◆ TEXT BLOCK ◆

::::::::::

The Activity app stores its events in two tables (activity and activity_mq). By default these live in the same database as the rest of Nextcloud.

On large or busy installations the activity log can grow into hundreds of millions of rows and dominate the size and write load of the main database. To keep that traffic off the main database, the Activity app supports an optional, dedicated database connection. When configured, only Activity's two tables are read/written there; everything else continues to use the main Nextcloud database.

When to use a dedicated database

Consider a separate connection if you are seeing one or more of:

  • The activity and activity_mq tables are larger than the rest of the schema combined (check the Activity admin section, "Database" panel).
  • The main DB is the bottleneck and you want to offload sustained activity writes to a different host.
  • Compliance / retention requirements differ between activity events and the rest of your Nextcloud data.

For most installations the default (shared connection) is the right choice.

Configuration keys

All keys go into config/config.php. The activity app uses the same connection factory as the main DB, so the keys mirror the standard ones with an activity_ prefix.

If all of activity_dbuser, activity_dbpassword, activity_dbname, activity_dbhost, activity_dbport and activity_dbdriveroptions are unset, the app falls back to the main Nextcloud connection. As soon as any one of them is set, the dedicated connection is used and the others must be filled in.

Key Type Default Description
activity_dbtype string falls back to dbtype mysql, pgsql, oci, or sqlite3
activity_dbhost string Hostname (and optional :port) of the server
activity_dbport int Port (alternative to embedding it in dbhost)
activity_dbname string Database / schema name
activity_dbuser string Username
activity_dbpassword string Password
activity_dbtableprefix string falls back to dbtableprefix Table prefix (usually oc_)
activity_dbdriveroptions array Driver-specific PDO options, see below
activity_dbpersistent bool follows main dbpersistent Use persistent connections

The dbtype key is not prefix-required: if activity_dbtype is omitted, the app uses the same engine as the main DB. You can mix engines (e.g. main DB on PostgreSQL, activity DB on MySQL) but it is rarely worth the operational cost.

::::::::::

◆ TASK INPUT ◆
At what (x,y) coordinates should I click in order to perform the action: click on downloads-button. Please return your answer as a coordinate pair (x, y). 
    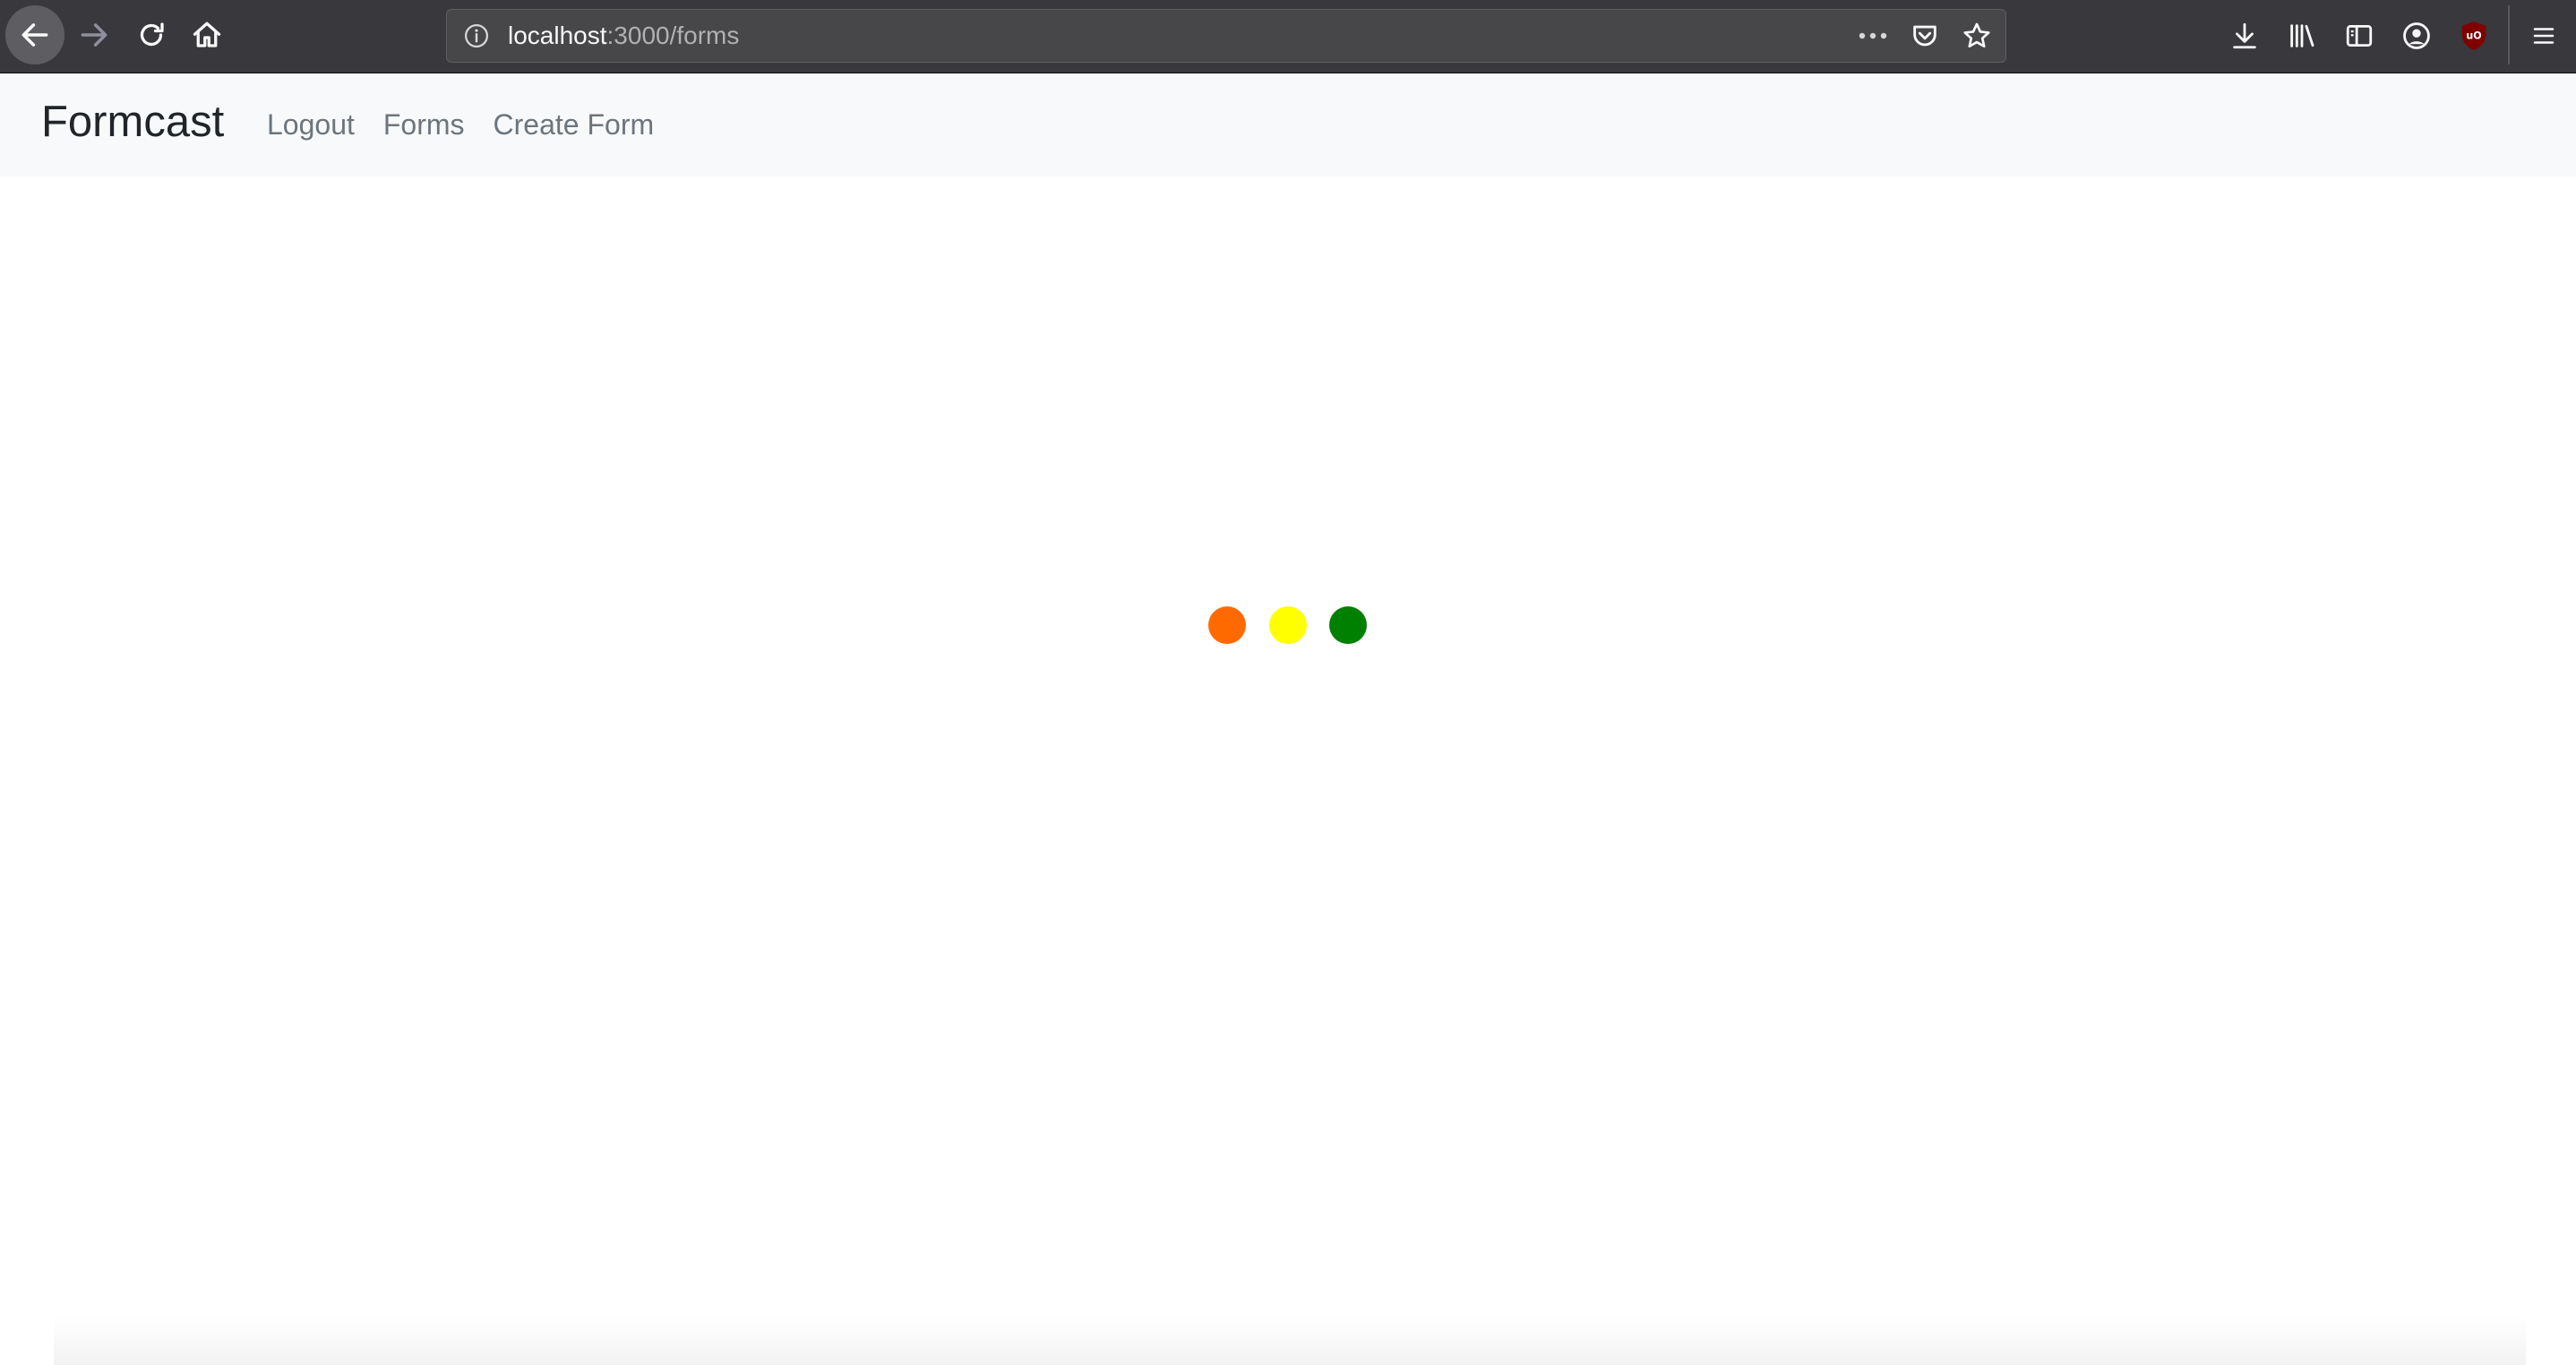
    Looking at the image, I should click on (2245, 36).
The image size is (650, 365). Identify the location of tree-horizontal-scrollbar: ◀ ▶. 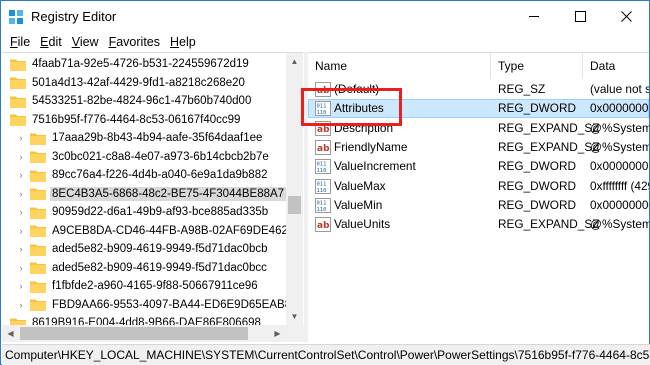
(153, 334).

::::::::::

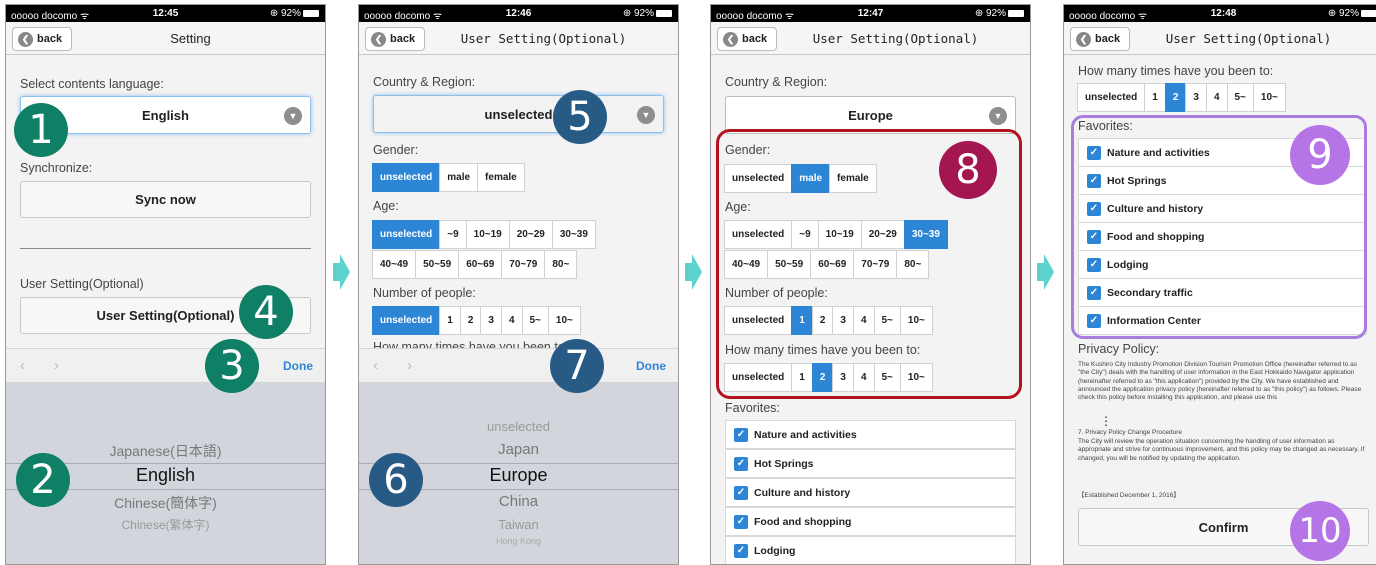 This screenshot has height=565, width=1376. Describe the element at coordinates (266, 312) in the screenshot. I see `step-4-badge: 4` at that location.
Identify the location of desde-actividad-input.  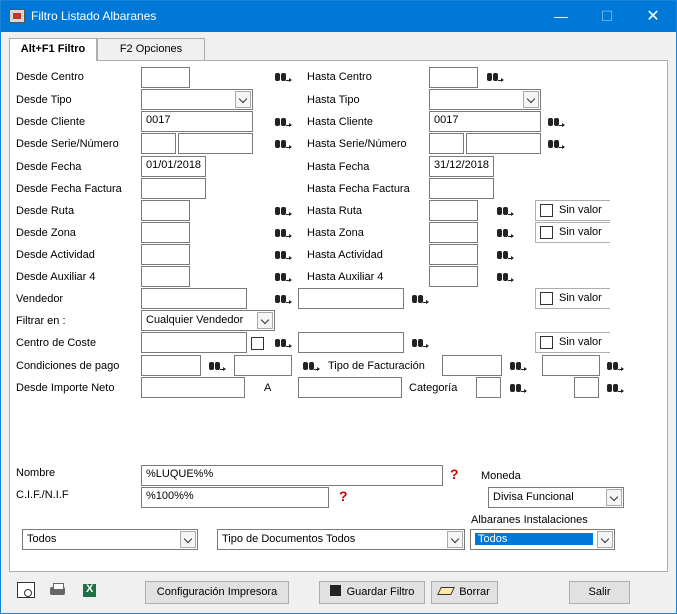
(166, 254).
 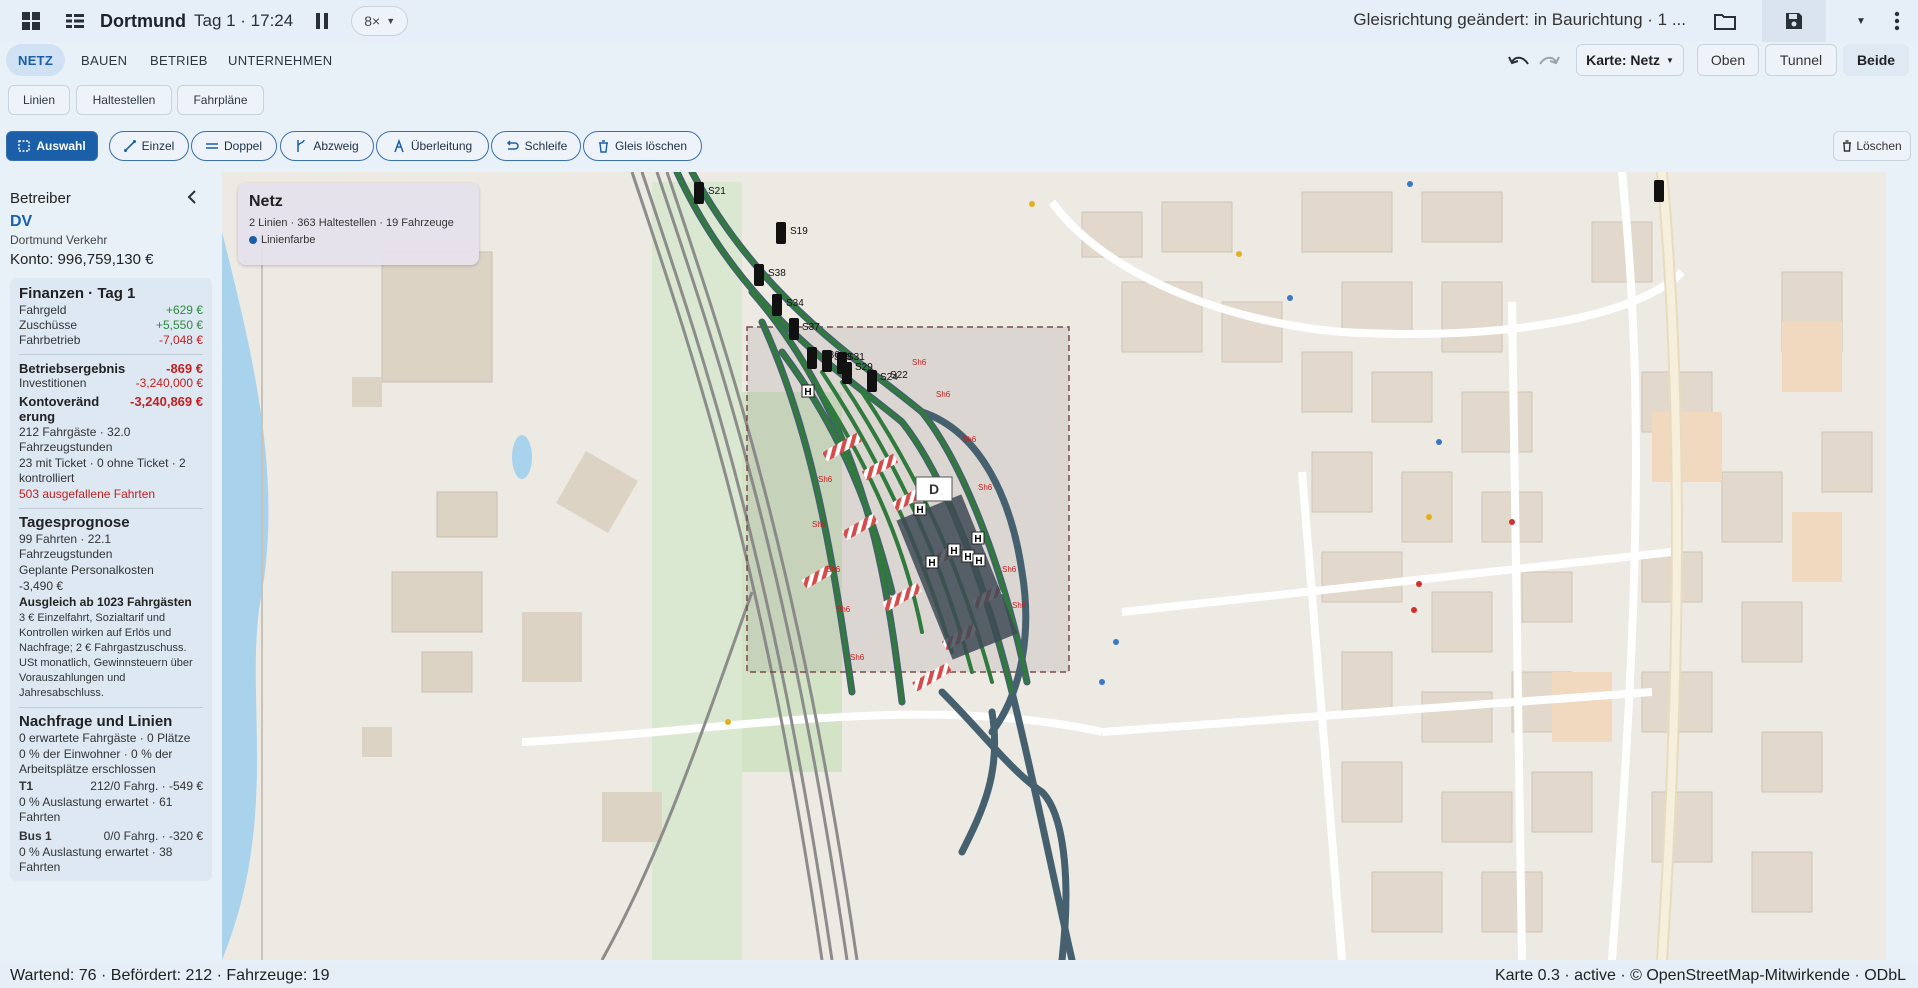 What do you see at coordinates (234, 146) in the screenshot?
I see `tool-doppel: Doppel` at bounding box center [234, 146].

::::::::::

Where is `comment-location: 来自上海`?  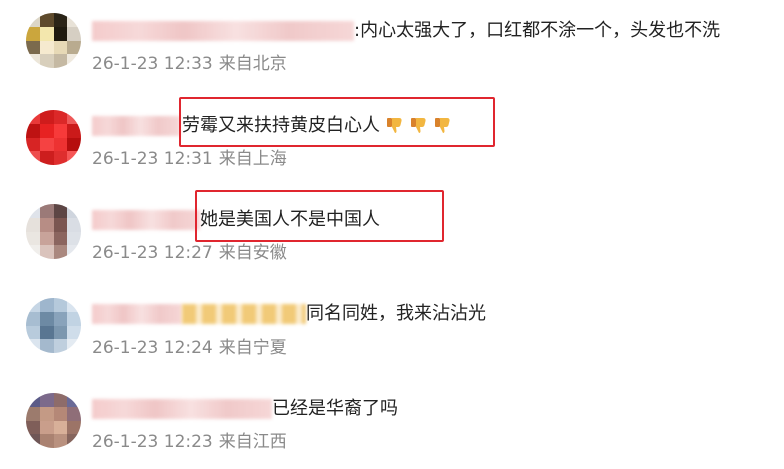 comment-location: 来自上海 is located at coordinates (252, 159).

::::::::::

◆ USING THE INFORMATION ◆
**A)** According to the Activity database text, which file do all the configuration keys go into?
**B)** Convert the part of the entries that opens with the line containing "Identify the location of desde-actividad-input." and closes with the line containing "center [234, 146]." into a Markdown table with the columns No. and Line, one row per line, skipping blank lines and leaving the pictures out.
The Activity database text and the entries have nothing to do with each other.

◆ TASK ANSWERS ◆
**A)** config/config.php

**B)**
| No. | Line |
|---|---|
| 1 | Identify the location of desde-actividad-input.   |
| 2 | (166, 254). |
| 3 |   What do you see at coordinates (234, 146) in the screenshot? |
| 4 | I see `tool-doppel: Doppel` at bounding box center [234, 146]. |